(Exercise details): Add 86 to every coordinate in the answers, and write out again the items starting with the line with "How do I perform: Activate" and going on through the line with "click(34, 439)". Include the request lines unchanged, and output only those lines.

━━━━

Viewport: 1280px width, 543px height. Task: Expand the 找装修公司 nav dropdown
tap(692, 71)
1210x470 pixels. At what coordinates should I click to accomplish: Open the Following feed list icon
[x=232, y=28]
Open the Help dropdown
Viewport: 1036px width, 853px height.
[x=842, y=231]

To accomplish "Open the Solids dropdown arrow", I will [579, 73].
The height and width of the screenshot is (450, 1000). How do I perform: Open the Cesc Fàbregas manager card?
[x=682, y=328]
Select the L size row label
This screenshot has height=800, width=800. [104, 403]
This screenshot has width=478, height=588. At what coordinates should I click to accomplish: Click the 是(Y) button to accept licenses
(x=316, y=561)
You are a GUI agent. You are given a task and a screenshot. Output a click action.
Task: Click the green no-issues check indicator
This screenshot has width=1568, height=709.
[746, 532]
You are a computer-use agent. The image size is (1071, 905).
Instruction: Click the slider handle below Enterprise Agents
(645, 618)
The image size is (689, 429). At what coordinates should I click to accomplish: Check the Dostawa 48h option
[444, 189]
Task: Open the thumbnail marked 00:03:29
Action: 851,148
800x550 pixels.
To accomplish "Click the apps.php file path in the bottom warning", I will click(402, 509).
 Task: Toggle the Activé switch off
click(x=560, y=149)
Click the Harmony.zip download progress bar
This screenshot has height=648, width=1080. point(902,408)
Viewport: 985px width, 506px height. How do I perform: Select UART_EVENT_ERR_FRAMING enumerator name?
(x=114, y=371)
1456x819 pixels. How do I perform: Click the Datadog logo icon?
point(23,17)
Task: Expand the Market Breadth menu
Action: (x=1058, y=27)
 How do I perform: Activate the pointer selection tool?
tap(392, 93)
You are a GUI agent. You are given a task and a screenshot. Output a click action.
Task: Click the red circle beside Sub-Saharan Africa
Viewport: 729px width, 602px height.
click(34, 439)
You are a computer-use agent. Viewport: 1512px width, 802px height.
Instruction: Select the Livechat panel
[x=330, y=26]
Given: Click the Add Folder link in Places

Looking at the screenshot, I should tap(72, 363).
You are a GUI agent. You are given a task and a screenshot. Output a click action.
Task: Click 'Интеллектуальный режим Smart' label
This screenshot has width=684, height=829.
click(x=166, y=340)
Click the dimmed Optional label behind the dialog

━━━━

(Finished answer):
 How do I perform: Activate the pointer selection tool?
tap(478, 179)
You are a GUI agent. You are given a task and a screenshot. Output a click action.
Task: Click the red circle beside Sub-Saharan Africa
Viewport: 729px width, 602px height.
click(120, 525)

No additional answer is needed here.